For Course Superintendent Kevin Smith and the rest of the Mach Dunes crew, course maintenance is a challenge.  Because of the ecological sensitivity of the site, chemical fertilizers and herbicides are not an option.  Instead, they pick the daisies by hand, and have a herd of Hebridean black sheep to assist with the trimming of the rough.

This is golf the way it began, and from beginning to end, it’s absolutely marvelous.

Cottage Life, Machrihanish Style

When it comes to pampering visiting golfers, the people at The Village at Machrihanish Dunes certainly know what they’re doing.  And their Ugadale Cottages are a good example.  These four-star rated two-bedroom, two-bathroom cottages sit right next to the grand Ugadale Hotel.  And in some ways, they may be even grander.

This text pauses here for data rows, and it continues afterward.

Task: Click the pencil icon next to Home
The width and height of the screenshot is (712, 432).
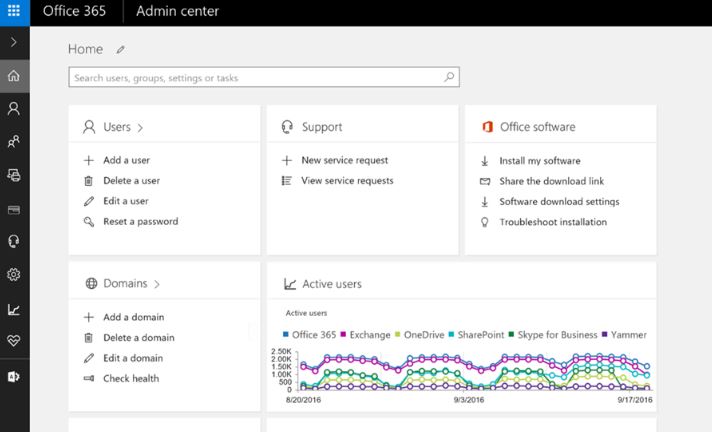Action: [121, 49]
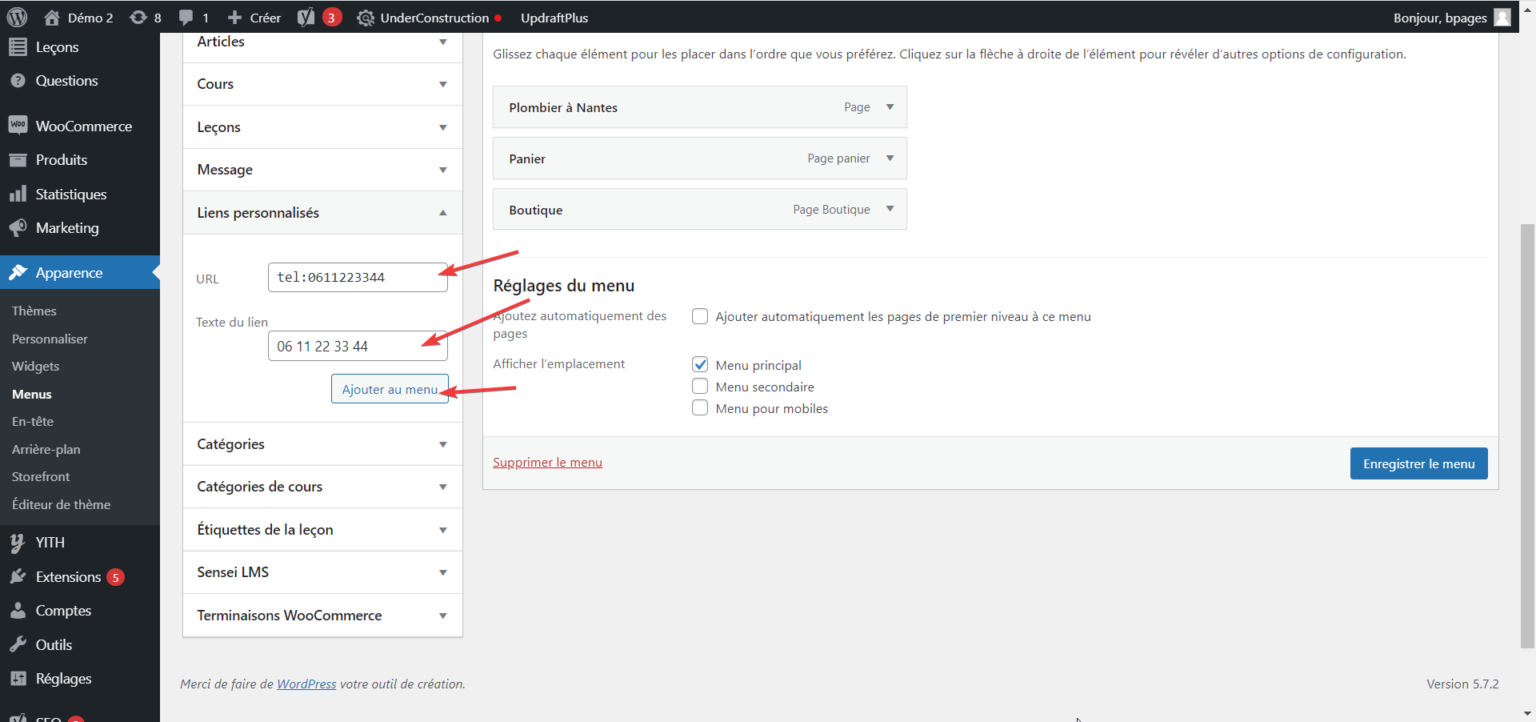This screenshot has width=1536, height=722.
Task: Enable 'Ajouter automatiquement les pages de premier niveau'
Action: tap(699, 316)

The Ugadale Cottages were named  “Small Hotel of the Year” by Golf Tourism Scotland in 2010 – and it’s easy to see why.  Each roomy cottage includes a living room area that’s the perfect place to kick off your shoes and relax after a day on the links.  Just flick on the gas fireplace and all memory of double-bogeys will melt away as you warm your feet by the fire.  There’s a kitchen, too, with refrigerator and microwave – plus a dining table.

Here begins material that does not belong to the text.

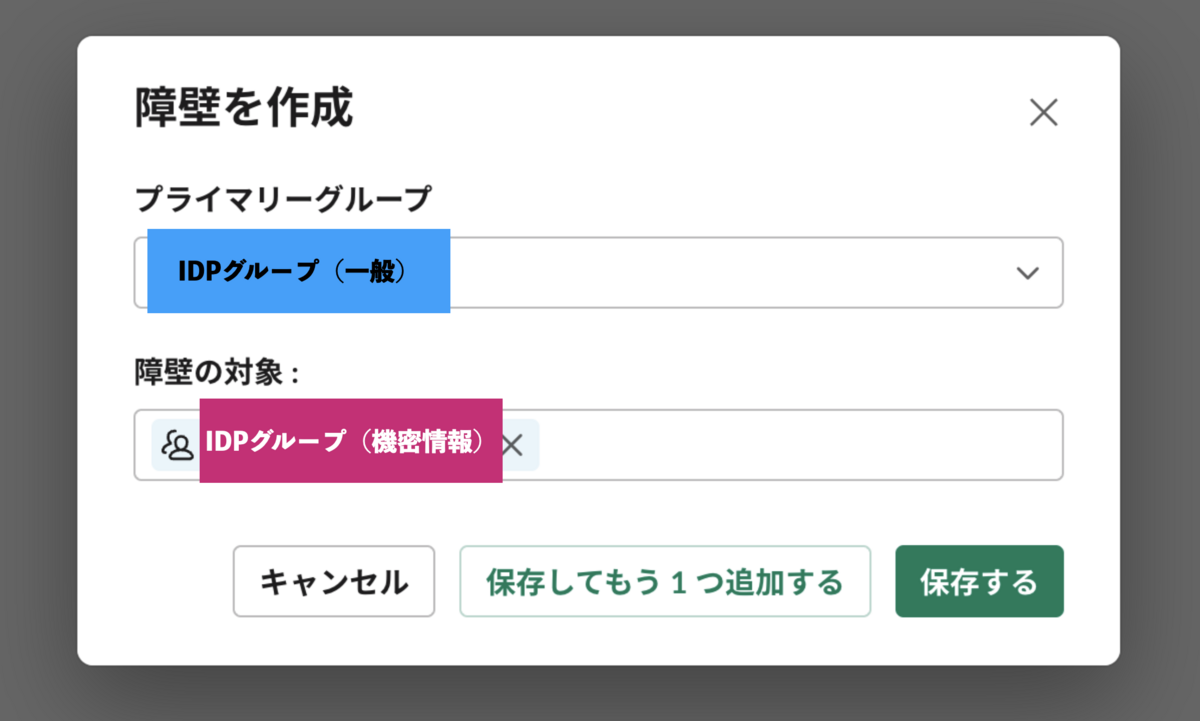Select the pink IDPグループ(機密情報) tag
The width and height of the screenshot is (1200, 721).
pyautogui.click(x=351, y=441)
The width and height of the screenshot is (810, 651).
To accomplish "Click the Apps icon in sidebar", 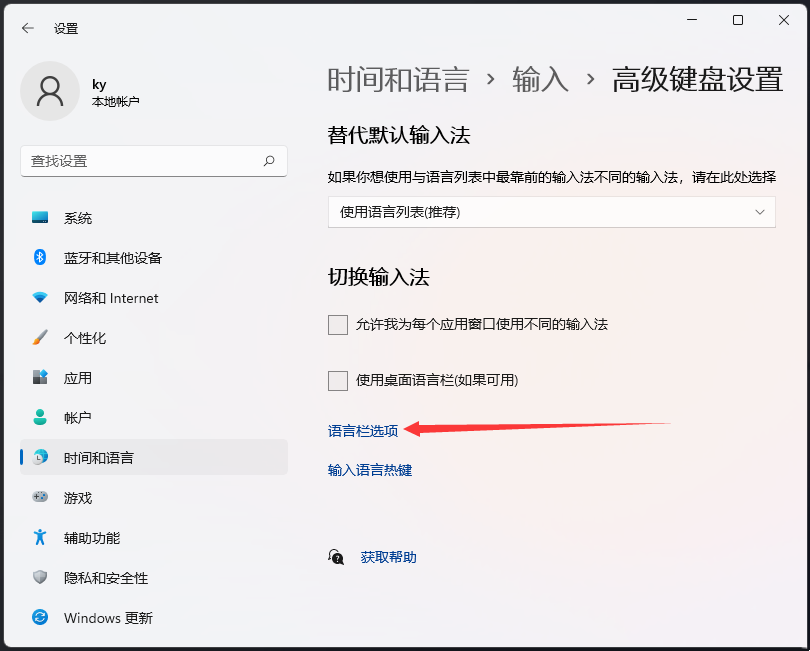I will point(40,378).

You’ll find three flat-screen TVs in each cottage for watching sports or movies, one in the living room and one in each of the two bedrooms.  Each bedroom has its own private bath, replete with a shower that can only be described as sinful and oversized towels that you will definitely want to steal.

Ugadale Cottage KitchenYou’ll want to steal the beds, too.  If the first tee of the famed Machrihanish Golf Club wasn’t directly across the street, you might not even get out of bed.  Within crawling distance of these eight luxurious cottages is the Old Clubhouse Pub, where they’ve elevated pub food to a whole different level (haggis nachos anyone?).  If you visit the area with a foursome, see if you can reserve a cottage (or two) here.

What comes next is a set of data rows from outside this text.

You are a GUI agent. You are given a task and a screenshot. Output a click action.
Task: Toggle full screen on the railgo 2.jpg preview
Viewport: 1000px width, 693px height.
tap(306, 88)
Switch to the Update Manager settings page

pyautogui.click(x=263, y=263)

Or better yet – buy one, and return to Machrihanish every year the way the local oystercatchers do.  A limited number of these splendid cottages are being offered to the public on a freehold shared-ownership basis.  Unlike timeshare, freehold shared ownership gives you a valid, heritable title that’s registered in the Land Register of Scotland.  The title to your cottage ownership fraction is freehold and yours forever, which means that you can sell it, or pass it on to an heir, at any time you wish.

Ownership is offered in two forms:

Floating Single-Week Seasonal Ownership entitles the owner to one week in the selected season (high, mid or low), subject to reservation which is handled on a first-reserved basis based on the number of weeks owned.  Pricing varies according to season.

Machrihanish Dunes GC Hole #14Four-Week Fixed Ownership entitles the owner to four weeks (one specified week in each season). Pricing varies depending on the size and location of the cottage chosen and the particular weeks selected.  Owners, together with invited family and friends, have full use of the cottage for their purchased week or weeks.  You can choose to let your cottage week(s) to another party on your own – or direct the resort’s management company to offer any given week for let on your behalf with the goal of obtaining a return on your cottage from visiting golfers or holiday makers.

As a final enticement, I’ll mention that cottage owners receive free golf for life on the incredible Machrihanish Dunes golf course.   Gotta love that.